President Joko Widodo has an early lead in the presidential election slated for April 2019, but a corruption scandal involving one of his cabinet members -- Idrus Marham, then-social affairs minister, was named as a suspect in a bribery investigation in August -- could weigh on his chances. The fall of the rupiah and slowing growth may hurt his popularity as well. According to Andy Ferdinand, director of Samuel Securities, the president faces a dilemma. "Raising domestic crude oil prices by reducing fuel subsidies is an effective means for deterring the fall of rupiah. But it would be an unpopular policy that leads to an increase in inflation and burden on the people."
The leadership in this communist-ruled country has been promoting free trade and actively seeking foreign capital in recent years, efforts that international investors have welcomed. But here, too, signs of protectionism have started to emerge, for example in the auto industry. Earlier this year, the government raised the safety certification requirements for imported vehicles, a move that disrupted shipments to the country. In another red flag for foreign investors, JXTG Nippon Oil & Energy's plans to construct a refinery in Vietnam were thrown into disarray recently when its local partner pulled out of the project.
More than four years after the coup, the military junta remains in power. A general election is expected next year, but the exact timing is yet to be decided, and the poll has already been pushed back several times. But despite the rapidly growing political uncertainty, there is little sense of a crisis in the country, as the baht remains more stable than other Southeast Asian currencies. The country's growth rate, however, is relatively low compared to fellow members of the Association of Southeast Asian Nations, adding weight to the argument that Thailand has fallen into the "middle-income trap."
Former Prime Minister Thaksin Shinawatra, now living in exile, still has a strong influence among voters, mainly in rural areas. Sources in the country, including an economist for a U.S. investment bank, warn that tensions between his supporters and the military regime are quietly growing.
A wave of optimism accompanied the return of 93-year-old Prime Minister Mahathir Mohamad to power after the May 9 election. But although the economy is doing well, that is largely due to temporary factors, such as the abolition of the goods and services tax.

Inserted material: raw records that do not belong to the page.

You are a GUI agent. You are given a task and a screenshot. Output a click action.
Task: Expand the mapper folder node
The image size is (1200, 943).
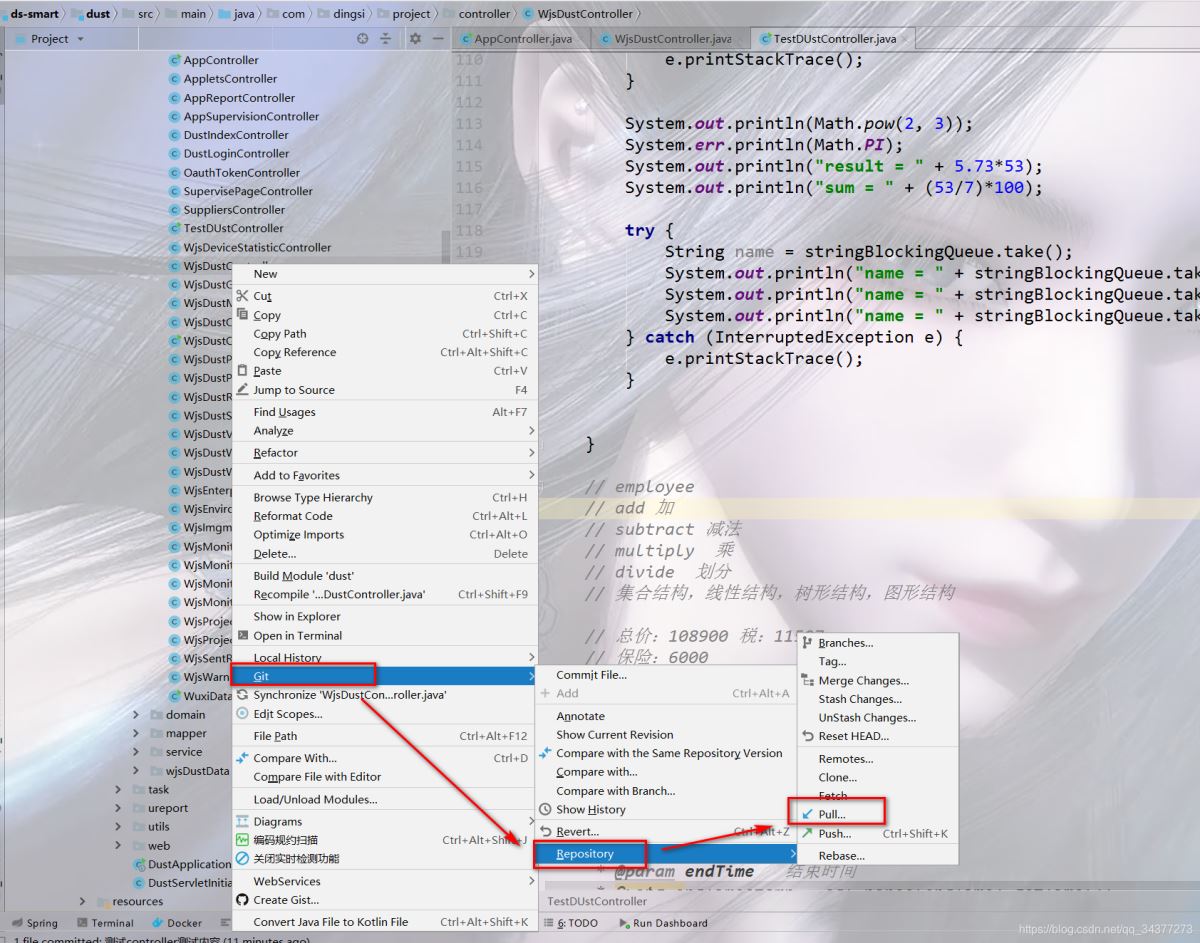[137, 734]
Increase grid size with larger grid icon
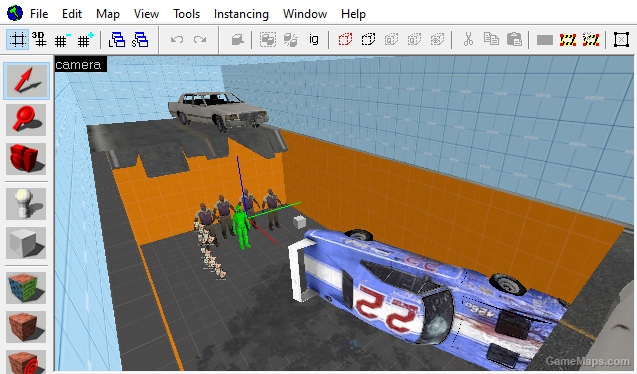 pos(85,39)
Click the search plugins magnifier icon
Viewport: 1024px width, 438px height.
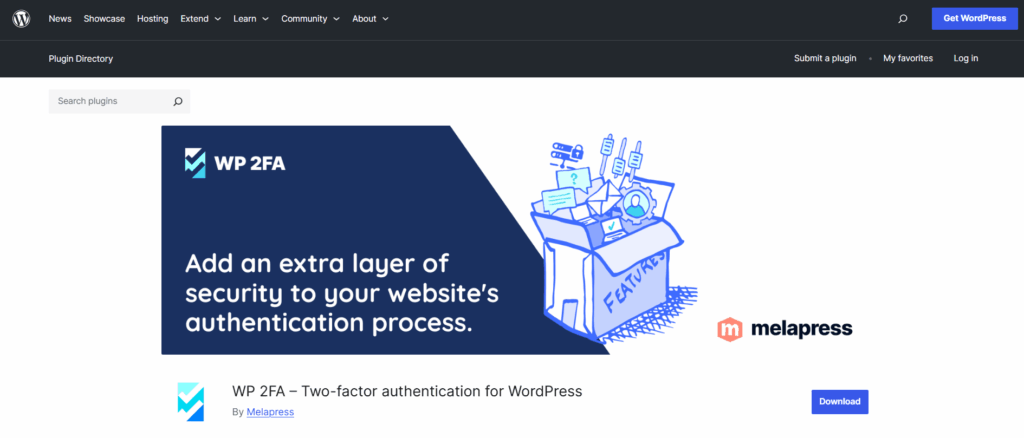(177, 101)
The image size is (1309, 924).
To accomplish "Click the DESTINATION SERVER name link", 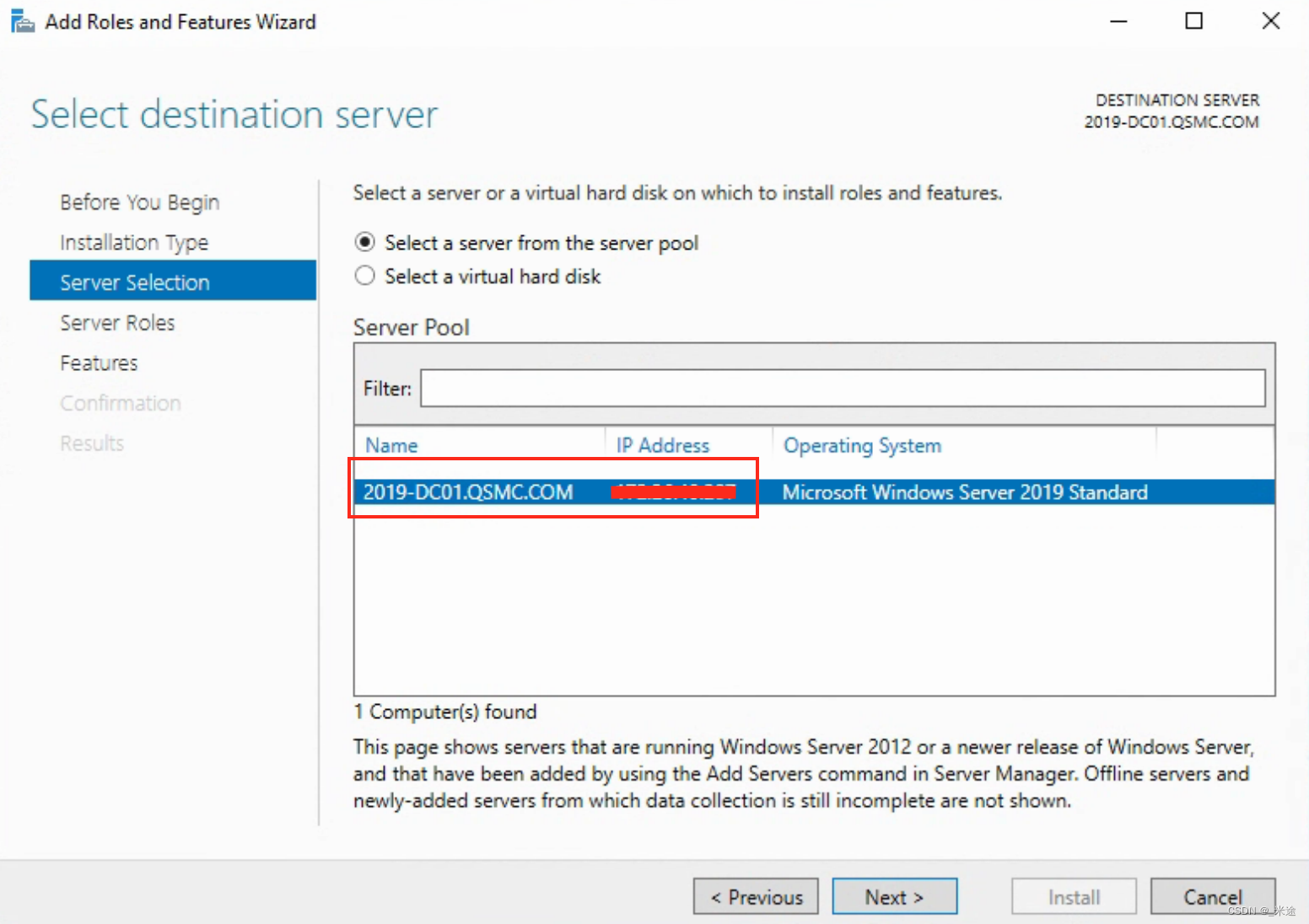I will (1171, 121).

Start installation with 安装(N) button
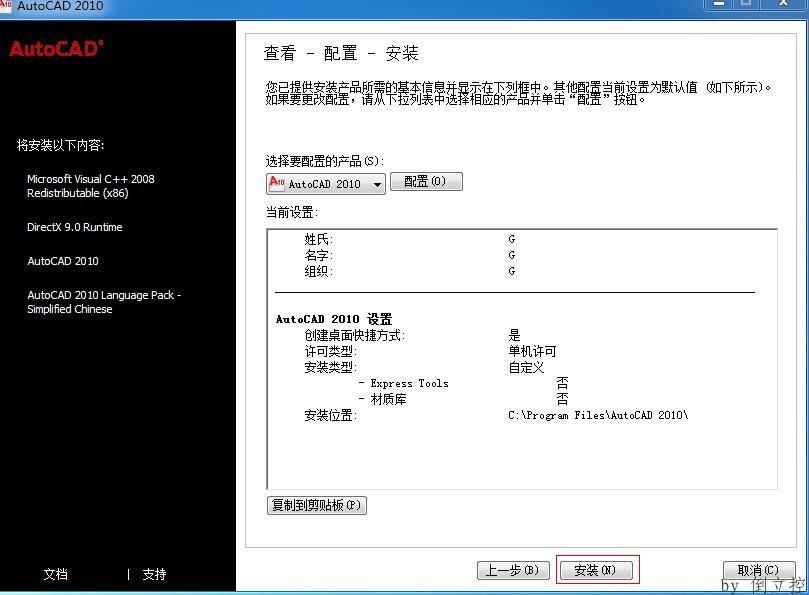[596, 570]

Yuta Tsukada, deputy chief researcher at the Japan Research Institute, said, "The realization of [structural reform] requires a lot of pain for the people, and the power of Prime Minister Mahathir, who once guided Malaysia to a high growth with strong leadership, will be tested." An important issue in the near future will be ensuring policy consistency between the governments of Mahathir and Anwar Ibrahim, the man widely expected to succeed him as prime minister.